A couple of comments.  First, please separate this patch so that these
two separate pieces of functionality can be reviewed and tested
separately:

> 1) mballoc tries too hard to find the best chunk which is
>  counterproductive - it makes sense to limit this process

> 2) during scanning the bitmaps are loaded one by one, synchronously
>  - it makes sense to prefetch few groups at once

As far the prefetch is concerned, please note that the bitmap is first
read into the buffer cache via read_block_bitmap_nowait(), but then it
needs to be copied into buddy bitmap pages where it is cached along
side the buddy bitmap.  (The copy in the buddy bitmap is a combination
of the on-disk block allocation bitmap plus any outstanding
preallocations.)  From that copy of block bitmap, we then generate the
buddy bitmap and as a side effect, initialize the statistics
(grp->bb_first_free, grp->bb_largest_free_order, grp->bb_counters[]).

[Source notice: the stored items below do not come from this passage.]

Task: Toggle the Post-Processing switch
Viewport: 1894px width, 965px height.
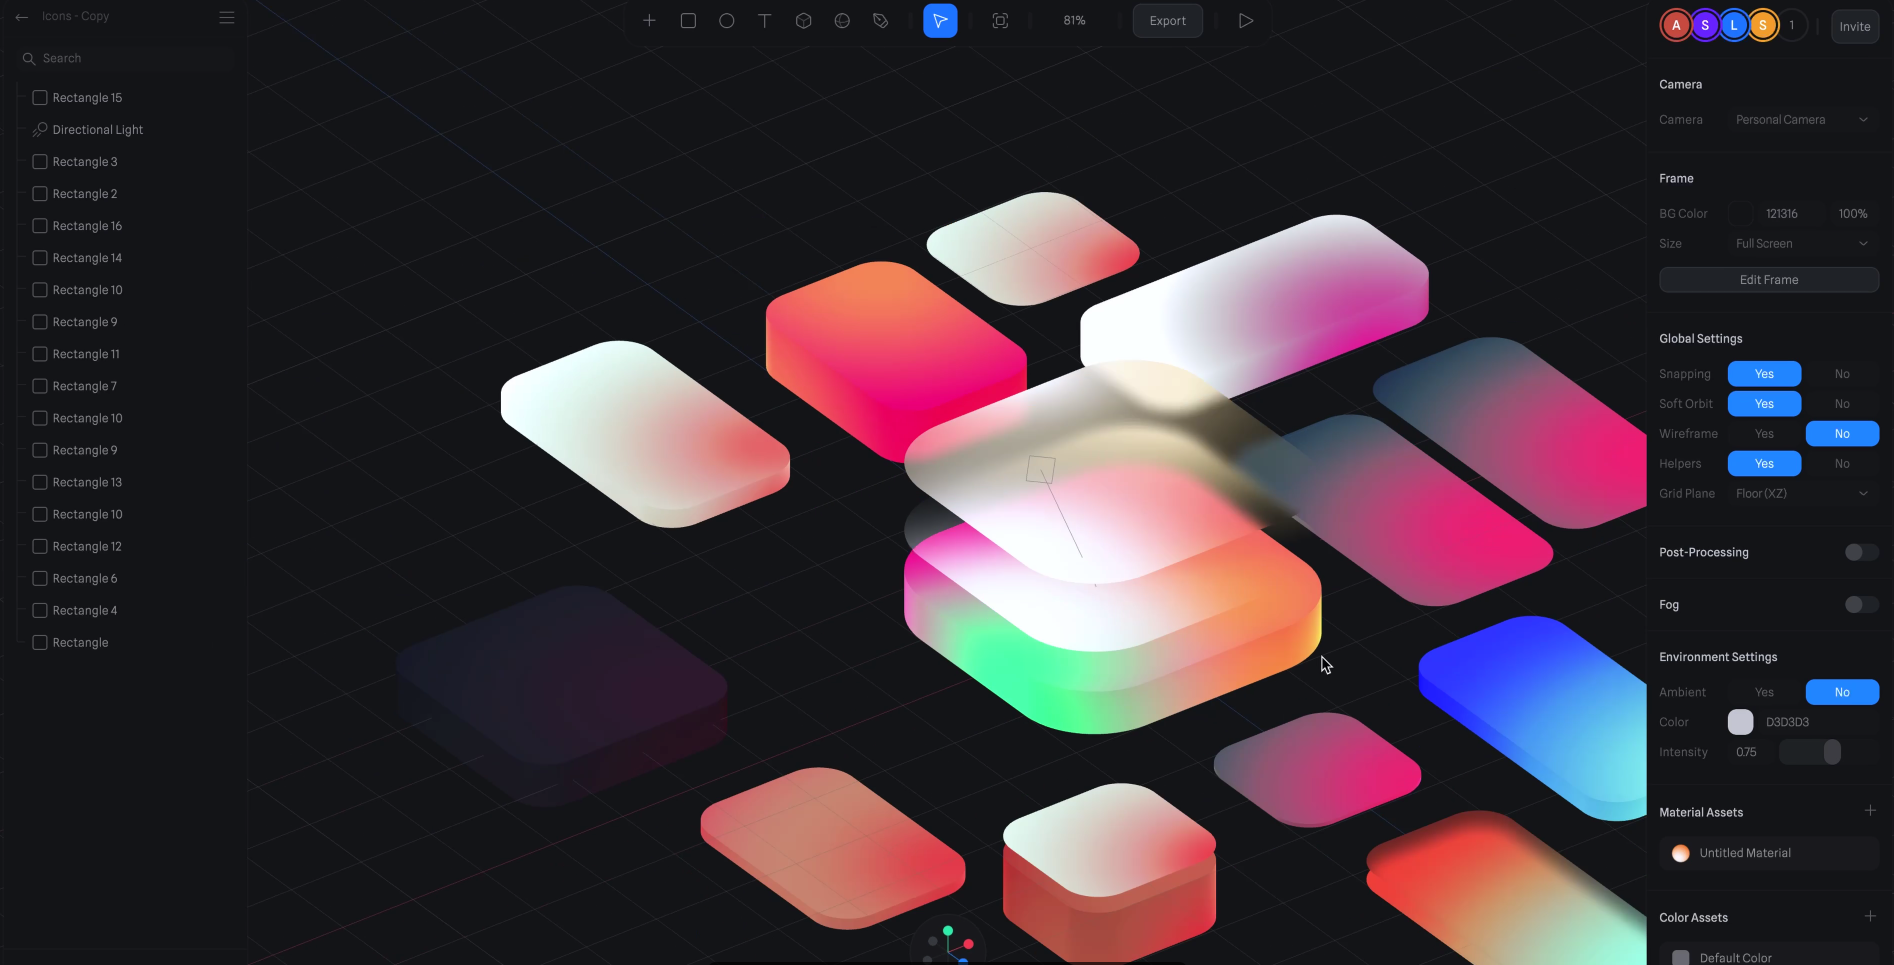Action: pos(1860,553)
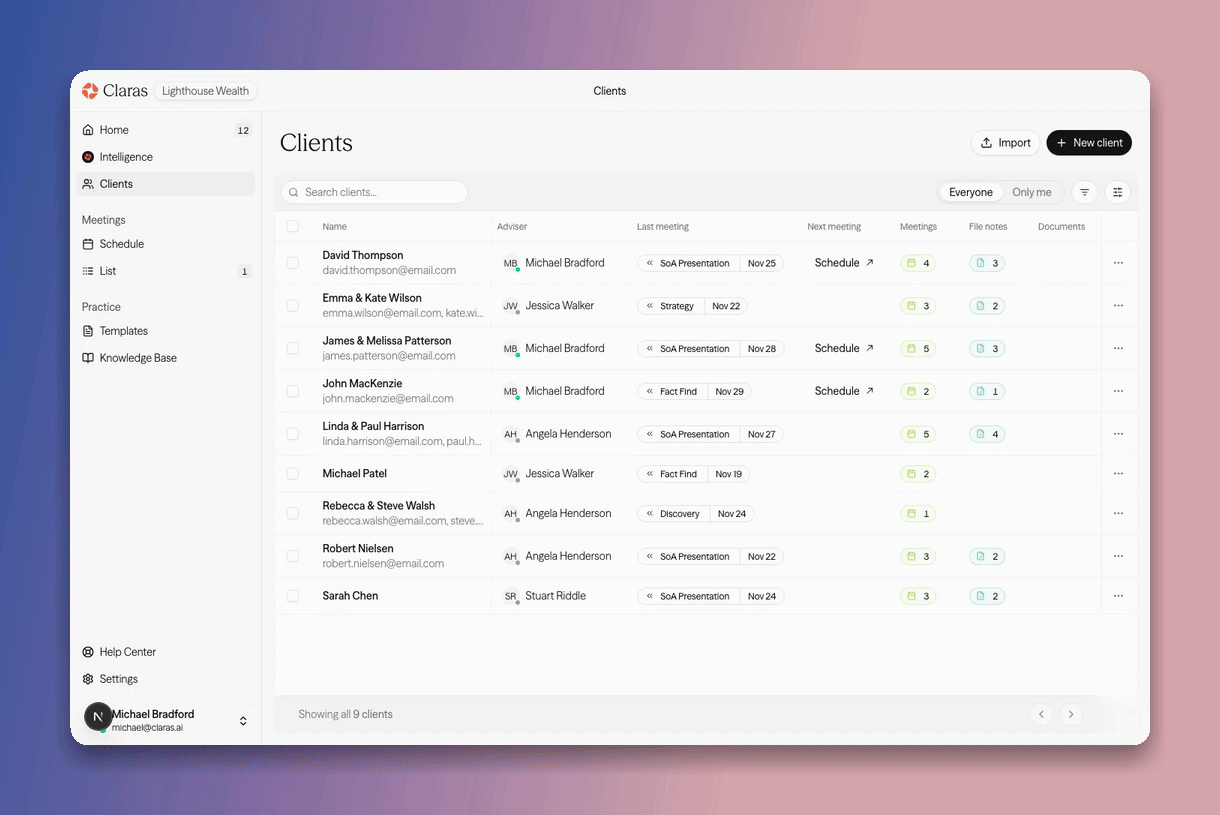
Task: Open the three-dots menu for Sarah Chen
Action: [x=1118, y=596]
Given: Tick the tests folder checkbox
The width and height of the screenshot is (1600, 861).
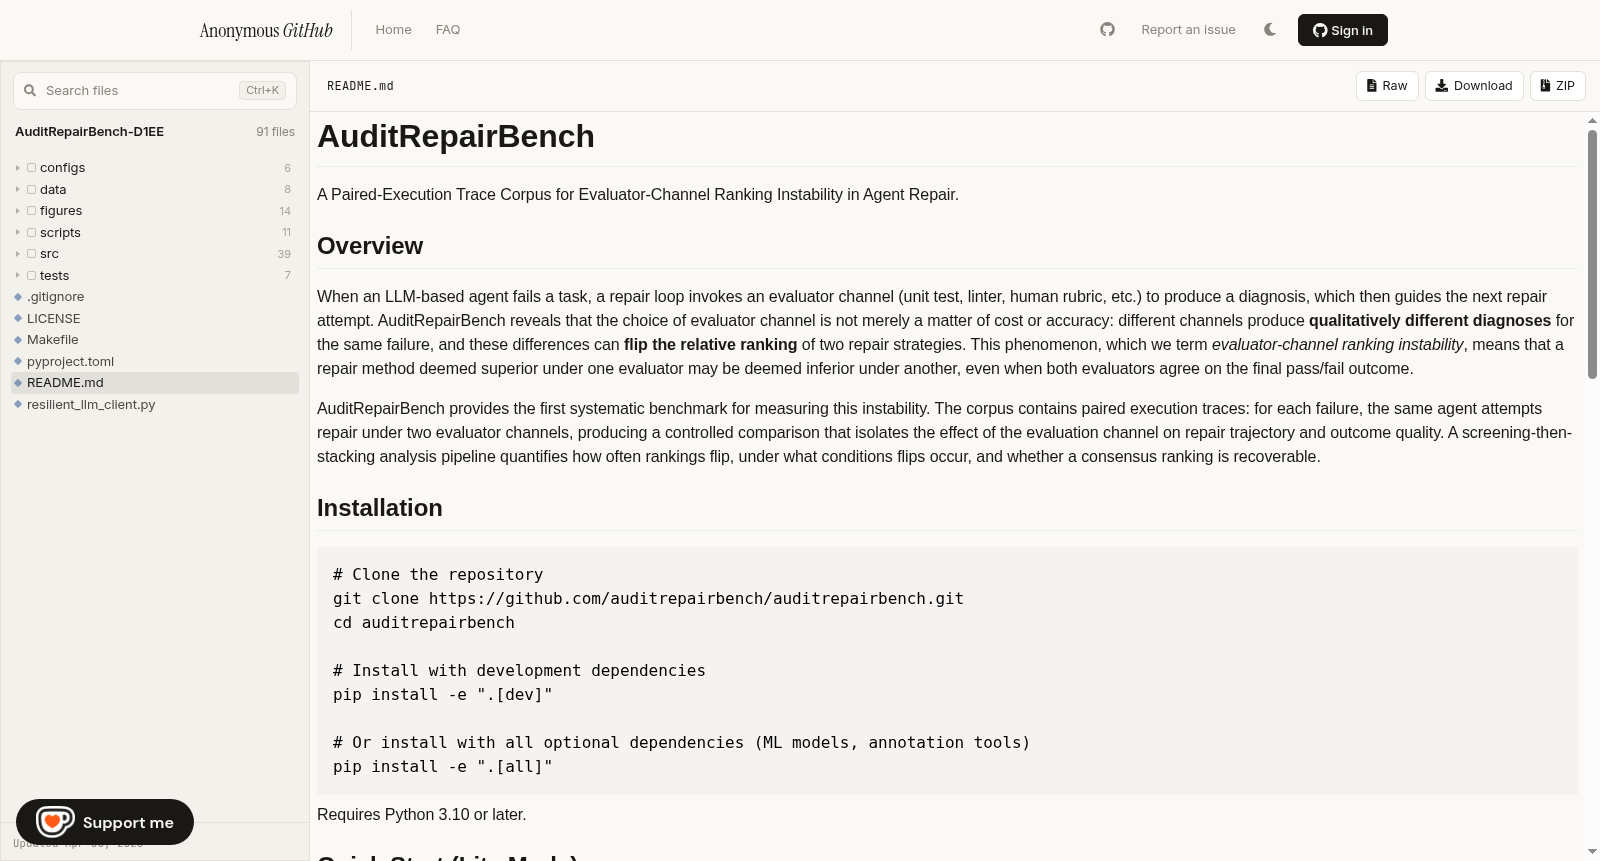Looking at the screenshot, I should (32, 276).
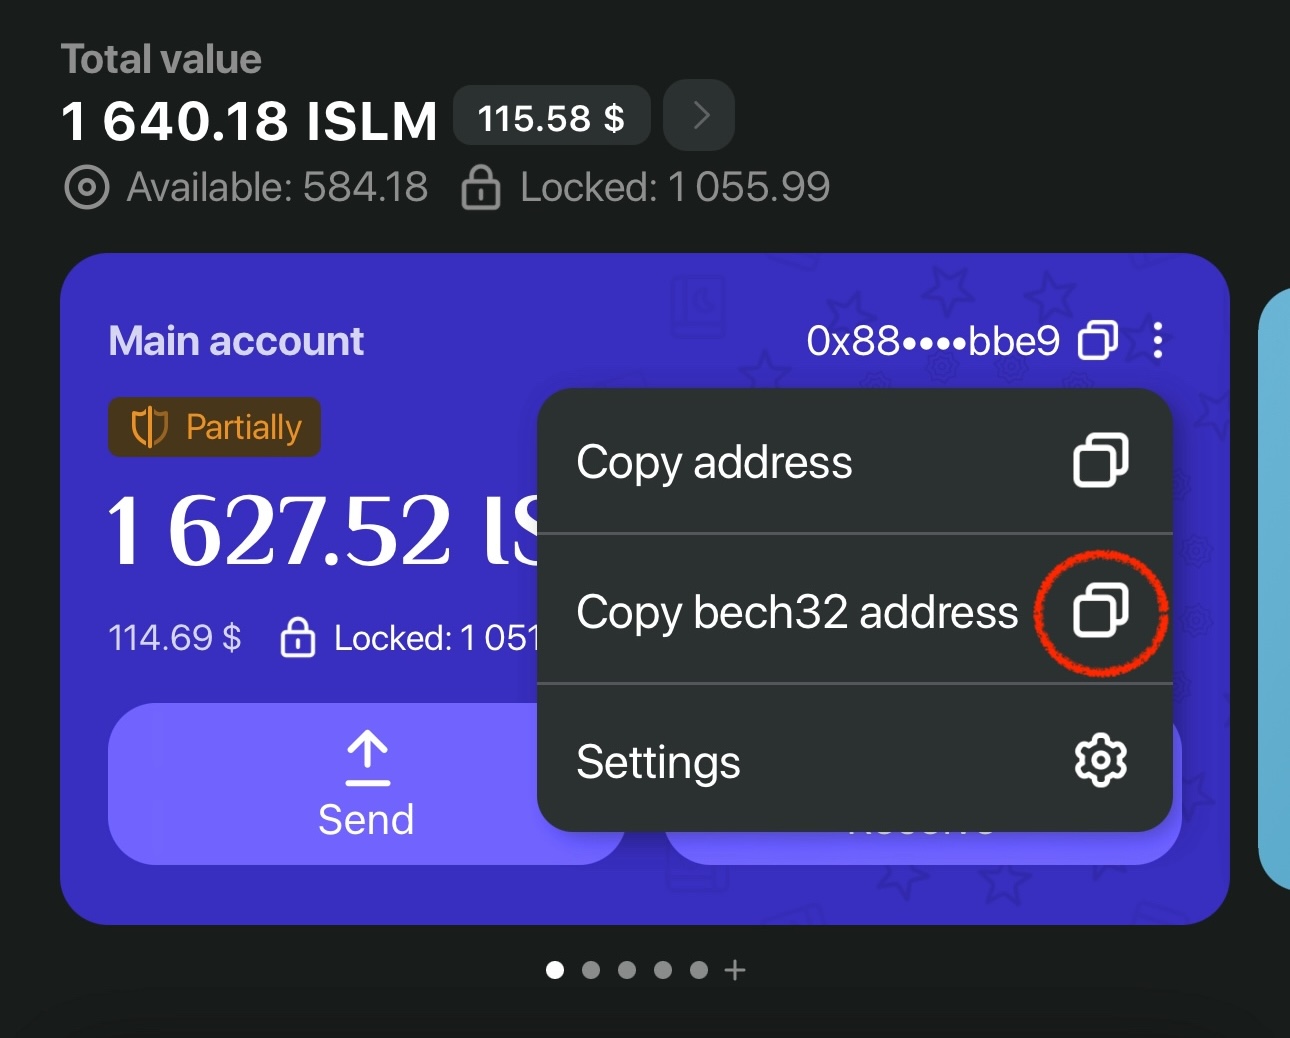Click the circled copy bech32 address icon
Screen dimensions: 1290x1038
[1100, 611]
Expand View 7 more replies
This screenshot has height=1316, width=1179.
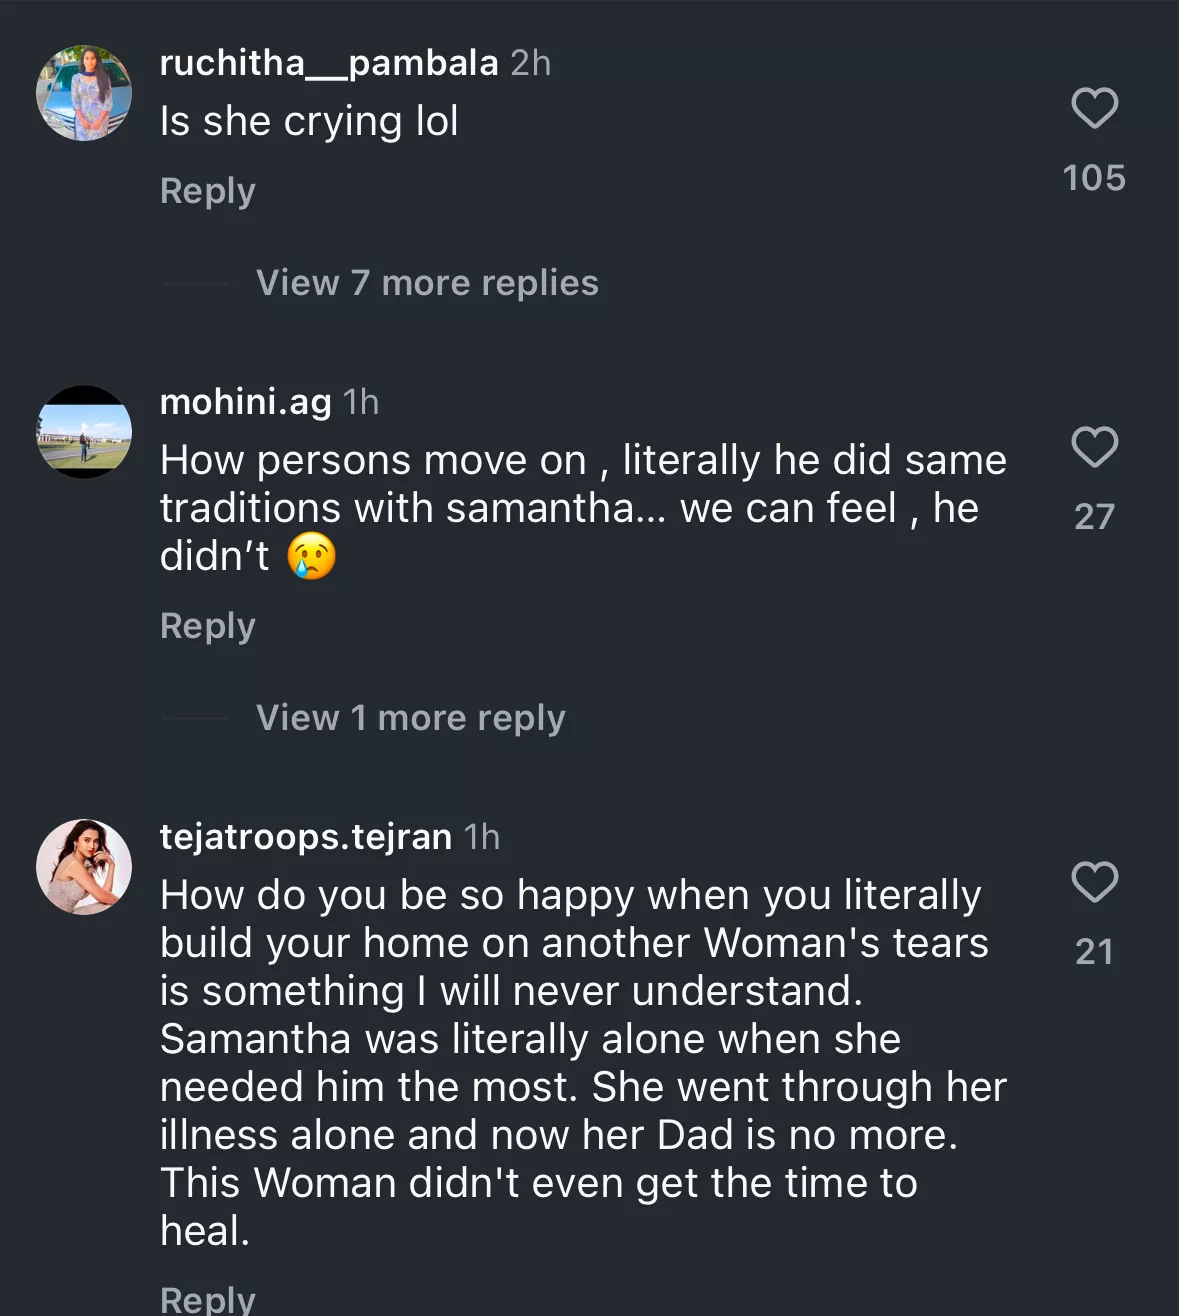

It is these statistics that we need to be able to make allocation
decisions for a particular block group.  So perhaps we should drive
the readahead of the bitmaps from ext4_mb_init_group() /
ext4_mb_init_cache(), and make sure that we actually initialize the
ext4_group_info structure, and not just read the bitmap into buffer
cache and hope it gets used before memory pressure pushes it out of
the buddy cache.

Andreas has suggested going even farther, and perhaps storing this
derived information from the allocation bitmaps someplace convenient
on disk.  This is an on-disk format change, so we would want to think
very carefully before going down that path.  Especially since if we're
going to go this far, perhaps we should consider using an on-disk
b-tree to store the allocation information, which could be more
efficient than using allocation bitmaps plus buddy bitmaps.

Cheers,

							- Ted

  parent reply	other threads:[~2019-11-20 18:14 UTC|newest]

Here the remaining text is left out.